## [TEXTO DE ORIGEM]
----

21. Verificam-se todos os pressupostos da responsabilidade civil por factos ilícitos.
22. Decorre dos factos dados como provados nos pontos 21º e 22.º que o Apelado marido agiu com dolo, com dolo intenso.
23. Pelo que a indemnização não pode deixar de corresponder ao valor dos danos causados à Recorrente, dados por provados no ponto
26º da decisão da matéria de facto.
24. O Acórdão, ao julgar como julgou, viola o disposto o n.º1 do artigo 483.º do Código Civil.
Ademais,
25. A conduta do Autor marido viola, também, o disposto no artigo 3.º, aplicável neste caso por via do artigo 2.º, ambos Código da Estrada, Lei n.º72/2013, de 3 de setembro, em vigor à data da entrada do processo em Juízo, mercê dos factos provados nos pontos 12.º, 17.º, 21.º, 22.º, 28.º e 29.º.
Acresce que,
26. Num Estado de Direito, em sociedade, quem age como agiu o Autor marido, merece a maior censura!
27. A conduta do Autor marido integra claramente um facto ilícito, sendo o mesmo culposo e, assim sendo, obriga-o a indemnizar a Recorrente, preenchido que está o pressuposto do nexo de causalidade, apreciado segunda a tese da causalidade adequada, ainda que na perspetiva do abuso de direito.
28. Não se condenando a atuação o Autor marido é permitir que cada vez que não concordar, ou cada vez que uma decisão judicial não vá ao encontro do que pretende, se arrogue o direito de fazer a sua justiça pelas próprias mãos, destruído o que não lhe pertence, achando que o pode fazer impunemente!
29. Dar-se por bom o que se defende no Acórdão recorrido, o enquadramento que se faz da atuação do Autor marido, desobrigando-o de indemnizar, é legitimar a destruição por este mandada executar.
30. É, no fundo, legitimar a anexação pela força, o açambarcamento pretendido pelo Autor marido, não obstante o desfecho da ação anterior.
31. É potenciar-se que venha, novamente, a fazer a mesma coisa.

----

## [MATERIAL FORNECIDO]
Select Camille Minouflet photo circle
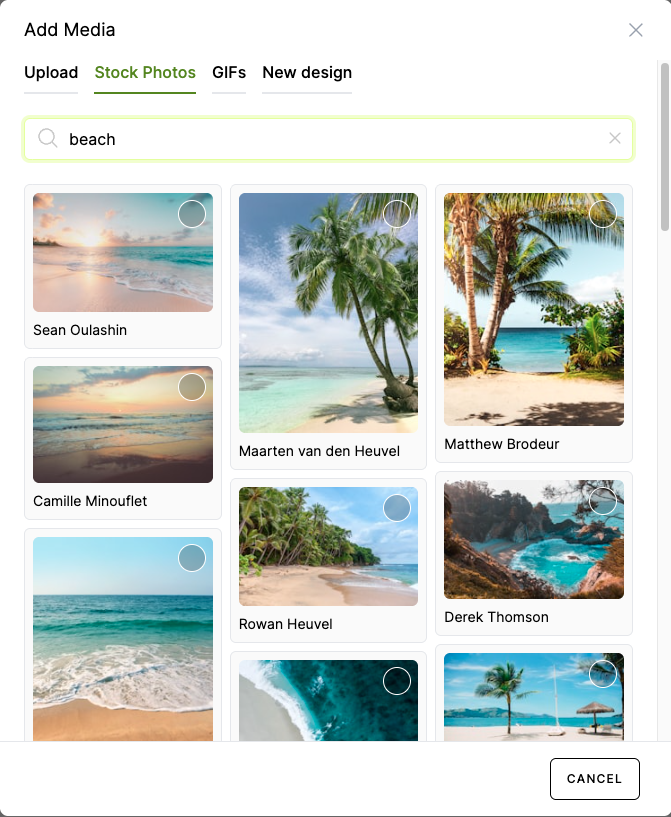This screenshot has width=671, height=817. point(192,387)
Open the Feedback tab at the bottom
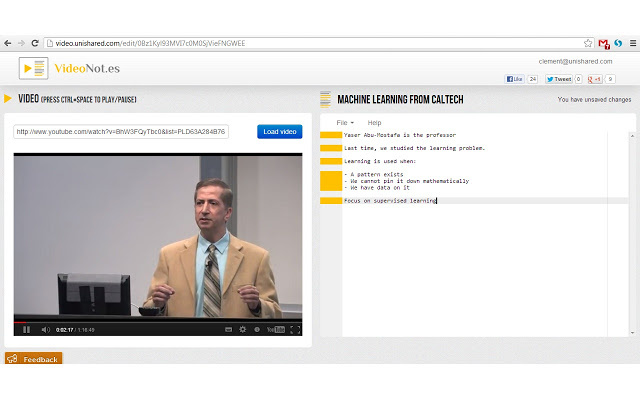Viewport: 640px width, 400px height. click(x=34, y=359)
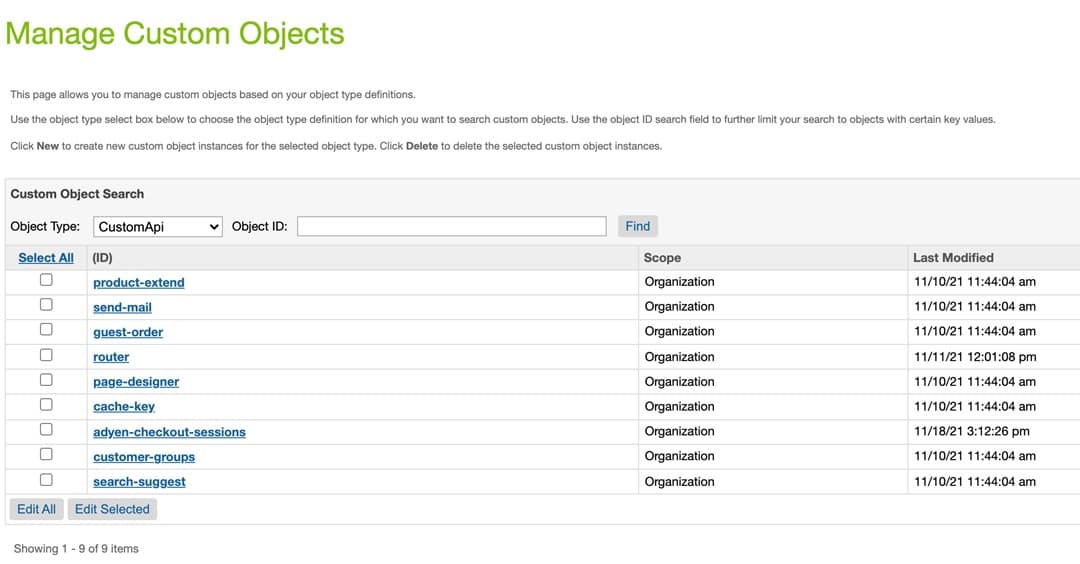
Task: Open the Object Type dropdown
Action: point(158,227)
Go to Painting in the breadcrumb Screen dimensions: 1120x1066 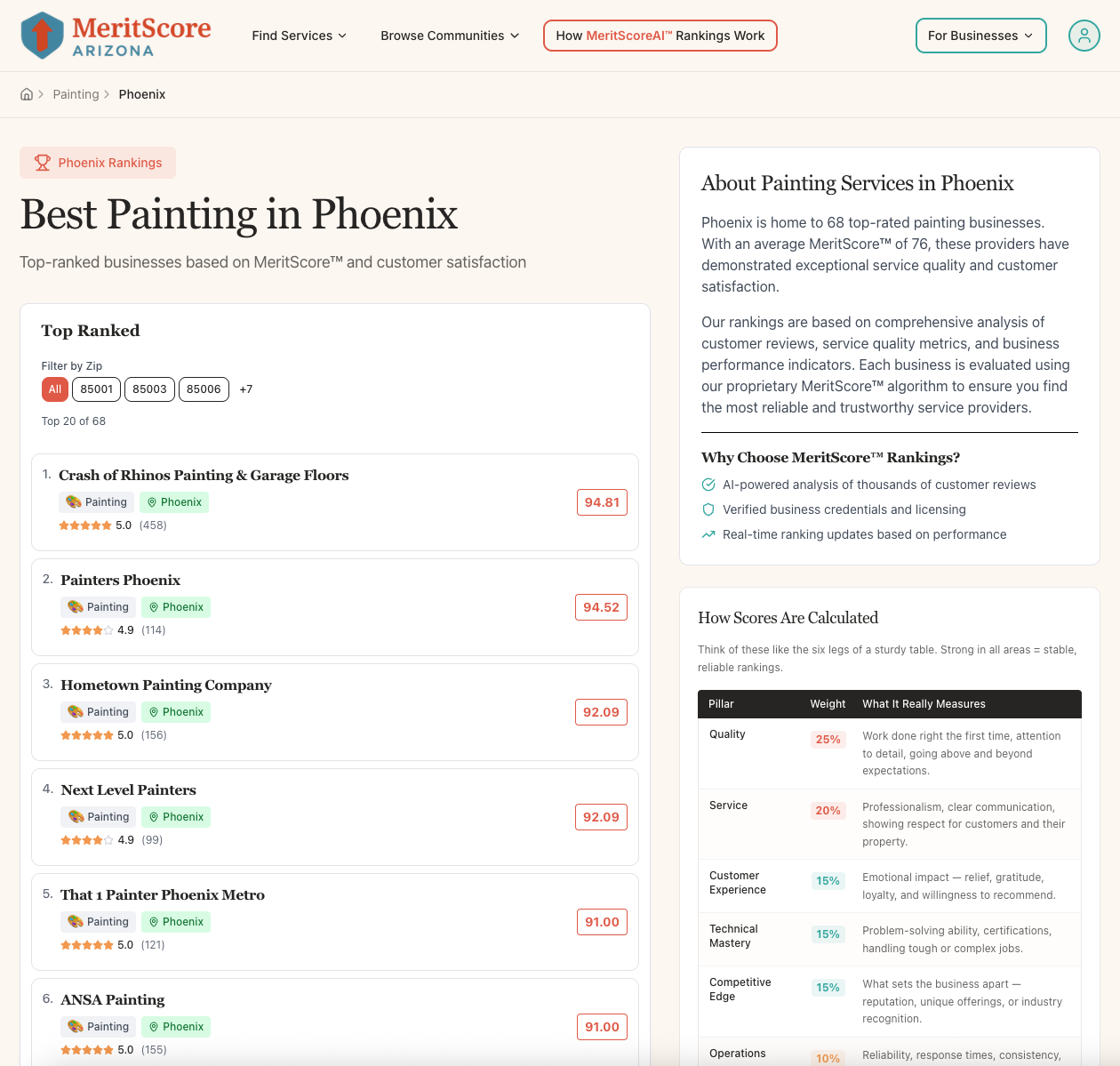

----

## [TAREFAS E EXERCÍCIOS]
A. No excerto, o parágrafo que começa por "A conduta do Autor marido viola, também" remete para vários pontos de factos provados. Indique todos esses pontos.
B. Reescreva o trecho do excerto que começa com "22. Decorre dos" e termina com "matéria de facto.", mudando a designação "Recorrente" para "Apelante".
Os registos constituem material à parte, sem ligação ao excerto.

## [SOLUÇÕES POR TAREFA]
A. Os pontos 12.º, 17.º, 21.º, 22.º, 28.º e 29.º.

B.
22. Decorre dos factos dados como provados nos pontos 21º e 22.º que o Apelado marido agiu com dolo, com dolo intenso.
23. Pelo que a indemnização não pode deixar de corresponder ao valor dos danos causados à Apelante, dados por provados no ponto
26º da decisão da matéria de facto.